= Beginning of Section =
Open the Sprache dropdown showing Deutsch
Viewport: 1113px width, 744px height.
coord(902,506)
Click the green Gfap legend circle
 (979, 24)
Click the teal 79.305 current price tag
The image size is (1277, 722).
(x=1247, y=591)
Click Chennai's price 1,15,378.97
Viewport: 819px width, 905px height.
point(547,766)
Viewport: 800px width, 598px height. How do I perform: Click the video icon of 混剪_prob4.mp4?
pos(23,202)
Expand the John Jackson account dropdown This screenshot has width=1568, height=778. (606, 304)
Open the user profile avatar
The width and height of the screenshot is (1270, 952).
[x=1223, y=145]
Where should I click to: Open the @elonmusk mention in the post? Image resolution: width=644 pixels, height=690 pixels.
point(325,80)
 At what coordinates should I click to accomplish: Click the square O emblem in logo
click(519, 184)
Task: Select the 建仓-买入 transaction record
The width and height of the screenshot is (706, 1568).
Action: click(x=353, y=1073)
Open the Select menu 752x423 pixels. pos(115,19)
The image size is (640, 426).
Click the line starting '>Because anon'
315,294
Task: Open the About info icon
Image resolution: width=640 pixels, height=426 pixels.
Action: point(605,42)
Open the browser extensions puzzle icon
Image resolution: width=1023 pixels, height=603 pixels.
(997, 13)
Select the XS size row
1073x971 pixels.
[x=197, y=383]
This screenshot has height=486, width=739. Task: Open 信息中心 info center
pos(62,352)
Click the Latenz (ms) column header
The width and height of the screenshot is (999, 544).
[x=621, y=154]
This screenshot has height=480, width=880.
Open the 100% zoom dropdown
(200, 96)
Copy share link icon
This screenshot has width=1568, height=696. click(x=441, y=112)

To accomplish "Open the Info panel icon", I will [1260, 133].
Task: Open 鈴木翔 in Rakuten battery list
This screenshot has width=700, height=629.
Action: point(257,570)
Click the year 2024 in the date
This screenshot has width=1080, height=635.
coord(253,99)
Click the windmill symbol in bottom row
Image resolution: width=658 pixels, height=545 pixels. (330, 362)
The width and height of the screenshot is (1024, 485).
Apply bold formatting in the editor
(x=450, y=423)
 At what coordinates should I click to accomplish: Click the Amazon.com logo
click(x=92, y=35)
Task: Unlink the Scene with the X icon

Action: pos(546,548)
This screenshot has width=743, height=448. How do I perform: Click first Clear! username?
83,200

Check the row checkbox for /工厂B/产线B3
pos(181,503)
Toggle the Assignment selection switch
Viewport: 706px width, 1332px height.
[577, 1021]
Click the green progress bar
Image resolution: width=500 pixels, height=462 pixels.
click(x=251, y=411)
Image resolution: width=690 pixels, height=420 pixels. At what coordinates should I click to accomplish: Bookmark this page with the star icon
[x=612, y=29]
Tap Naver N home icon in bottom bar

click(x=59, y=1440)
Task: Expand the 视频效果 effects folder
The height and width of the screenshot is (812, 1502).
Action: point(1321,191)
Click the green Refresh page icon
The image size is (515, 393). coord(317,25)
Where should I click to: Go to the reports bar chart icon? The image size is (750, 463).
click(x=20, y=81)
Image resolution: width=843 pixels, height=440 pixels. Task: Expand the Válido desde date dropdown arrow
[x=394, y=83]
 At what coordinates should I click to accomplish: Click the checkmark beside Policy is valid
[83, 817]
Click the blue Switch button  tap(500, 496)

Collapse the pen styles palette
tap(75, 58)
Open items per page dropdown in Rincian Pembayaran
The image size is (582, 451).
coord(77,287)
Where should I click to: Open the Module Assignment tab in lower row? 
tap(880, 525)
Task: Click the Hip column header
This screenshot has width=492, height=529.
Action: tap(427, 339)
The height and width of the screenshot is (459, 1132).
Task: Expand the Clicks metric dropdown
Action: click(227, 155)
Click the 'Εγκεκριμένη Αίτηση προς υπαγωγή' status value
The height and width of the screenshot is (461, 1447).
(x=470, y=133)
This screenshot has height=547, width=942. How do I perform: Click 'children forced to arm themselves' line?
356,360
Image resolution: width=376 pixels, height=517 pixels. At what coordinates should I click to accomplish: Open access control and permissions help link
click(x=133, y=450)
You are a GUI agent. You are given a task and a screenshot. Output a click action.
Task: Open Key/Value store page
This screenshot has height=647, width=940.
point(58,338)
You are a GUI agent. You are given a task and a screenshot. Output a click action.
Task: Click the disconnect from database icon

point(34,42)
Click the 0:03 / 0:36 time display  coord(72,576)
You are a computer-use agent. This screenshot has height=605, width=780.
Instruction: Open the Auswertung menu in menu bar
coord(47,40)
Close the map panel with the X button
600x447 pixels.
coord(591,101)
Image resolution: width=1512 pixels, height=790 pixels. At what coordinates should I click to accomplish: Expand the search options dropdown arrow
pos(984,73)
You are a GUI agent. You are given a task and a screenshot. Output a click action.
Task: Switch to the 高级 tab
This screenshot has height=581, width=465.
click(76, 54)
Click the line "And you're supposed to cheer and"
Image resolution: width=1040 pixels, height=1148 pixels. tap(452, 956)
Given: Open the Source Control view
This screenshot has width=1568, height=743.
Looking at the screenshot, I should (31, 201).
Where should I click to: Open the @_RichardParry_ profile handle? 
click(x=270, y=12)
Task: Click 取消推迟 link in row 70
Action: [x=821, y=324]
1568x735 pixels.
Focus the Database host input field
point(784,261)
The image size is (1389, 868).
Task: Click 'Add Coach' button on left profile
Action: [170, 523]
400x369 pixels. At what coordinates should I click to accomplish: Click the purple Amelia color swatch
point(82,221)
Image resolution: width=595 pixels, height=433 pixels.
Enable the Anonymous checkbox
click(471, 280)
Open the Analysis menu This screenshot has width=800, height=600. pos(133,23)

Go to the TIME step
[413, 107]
= End of Section =
> **Activity**
Please tally every line of the material above that has the string "panel", and write only the total.

> **Output for this exercise**
2